> **Task prompt**: What are the lines from the one containing "Select the Smartphones category link" through the end of the listing below? Return them exactly, and only them.

> **Records for processing**:
• • • •

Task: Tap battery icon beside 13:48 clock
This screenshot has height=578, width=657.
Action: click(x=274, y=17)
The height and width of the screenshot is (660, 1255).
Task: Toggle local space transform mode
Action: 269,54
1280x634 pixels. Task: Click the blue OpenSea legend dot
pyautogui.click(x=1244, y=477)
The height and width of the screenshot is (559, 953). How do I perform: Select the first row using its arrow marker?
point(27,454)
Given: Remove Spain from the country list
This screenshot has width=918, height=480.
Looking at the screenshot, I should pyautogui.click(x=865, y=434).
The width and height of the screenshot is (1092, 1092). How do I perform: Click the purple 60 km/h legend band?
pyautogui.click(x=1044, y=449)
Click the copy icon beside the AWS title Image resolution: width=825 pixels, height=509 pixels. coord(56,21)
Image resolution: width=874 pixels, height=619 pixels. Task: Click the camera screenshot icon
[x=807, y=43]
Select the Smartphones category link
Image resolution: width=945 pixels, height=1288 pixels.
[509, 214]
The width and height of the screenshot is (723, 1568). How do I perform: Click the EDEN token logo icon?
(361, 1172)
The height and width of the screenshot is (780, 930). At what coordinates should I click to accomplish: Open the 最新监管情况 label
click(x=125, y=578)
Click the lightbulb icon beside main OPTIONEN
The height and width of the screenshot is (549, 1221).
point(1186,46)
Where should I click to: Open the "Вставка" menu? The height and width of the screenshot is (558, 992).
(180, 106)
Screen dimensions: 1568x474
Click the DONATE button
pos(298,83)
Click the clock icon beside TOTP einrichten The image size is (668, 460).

• • • •

> **Task output**:
Select the Smartphones category link
Image resolution: width=945 pixels, height=1288 pixels.
[509, 214]
The width and height of the screenshot is (723, 1568). How do I perform: Click the EDEN token logo icon?
(361, 1172)
The height and width of the screenshot is (780, 930). At what coordinates should I click to accomplish: Open the 最新监管情况 label
click(x=125, y=578)
Click the lightbulb icon beside main OPTIONEN
The height and width of the screenshot is (549, 1221).
point(1186,46)
Where should I click to: Open the "Вставка" menu? The height and width of the screenshot is (558, 992).
(180, 106)
Screen dimensions: 1568x474
Click the DONATE button
pos(298,83)
Click the clock icon beside TOTP einrichten The image size is (668, 460).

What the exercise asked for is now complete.